(Information given begins)
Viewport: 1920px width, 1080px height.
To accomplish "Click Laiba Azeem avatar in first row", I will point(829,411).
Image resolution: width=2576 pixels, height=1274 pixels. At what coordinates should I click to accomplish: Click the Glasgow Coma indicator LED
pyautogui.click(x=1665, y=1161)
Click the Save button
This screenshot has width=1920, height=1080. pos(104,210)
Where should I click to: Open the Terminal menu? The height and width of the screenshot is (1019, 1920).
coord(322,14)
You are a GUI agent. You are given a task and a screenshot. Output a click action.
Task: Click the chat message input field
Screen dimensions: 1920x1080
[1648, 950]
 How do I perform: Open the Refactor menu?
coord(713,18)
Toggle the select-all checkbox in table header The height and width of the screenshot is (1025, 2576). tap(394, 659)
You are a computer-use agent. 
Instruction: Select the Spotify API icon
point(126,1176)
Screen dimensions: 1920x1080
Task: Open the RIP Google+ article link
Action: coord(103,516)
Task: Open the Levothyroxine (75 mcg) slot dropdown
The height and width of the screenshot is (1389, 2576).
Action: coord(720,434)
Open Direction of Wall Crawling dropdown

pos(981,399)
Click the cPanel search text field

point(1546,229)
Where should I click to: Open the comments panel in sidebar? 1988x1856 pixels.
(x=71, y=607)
(Information given ends)
Instructions for the task: Would you return the full set of entries, unchanged in every detail?

The completed task:
Viewport: 1920px width, 1080px height.
To accomplish "Click Laiba Azeem avatar in first row", I will point(829,411).
Image resolution: width=2576 pixels, height=1274 pixels. At what coordinates should I click to accomplish: Click the Glasgow Coma indicator LED
pyautogui.click(x=1665, y=1161)
Click the Save button
This screenshot has width=1920, height=1080. pos(104,210)
Where should I click to: Open the Terminal menu? The height and width of the screenshot is (1019, 1920).
coord(322,14)
You are a GUI agent. You are given a task and a screenshot. Output a click action.
Task: Click the chat message input field
Screen dimensions: 1920x1080
[1648, 950]
 How do I perform: Open the Refactor menu?
coord(713,18)
Toggle the select-all checkbox in table header The height and width of the screenshot is (1025, 2576). tap(394, 659)
You are a computer-use agent. 
Instruction: Select the Spotify API icon
point(126,1176)
Screen dimensions: 1920x1080
Task: Open the RIP Google+ article link
Action: coord(103,516)
Task: Open the Levothyroxine (75 mcg) slot dropdown
The height and width of the screenshot is (1389, 2576).
Action: coord(720,434)
Open Direction of Wall Crawling dropdown

pos(981,399)
Click the cPanel search text field

point(1546,229)
Where should I click to: Open the comments panel in sidebar? 1988x1856 pixels.
(x=71, y=607)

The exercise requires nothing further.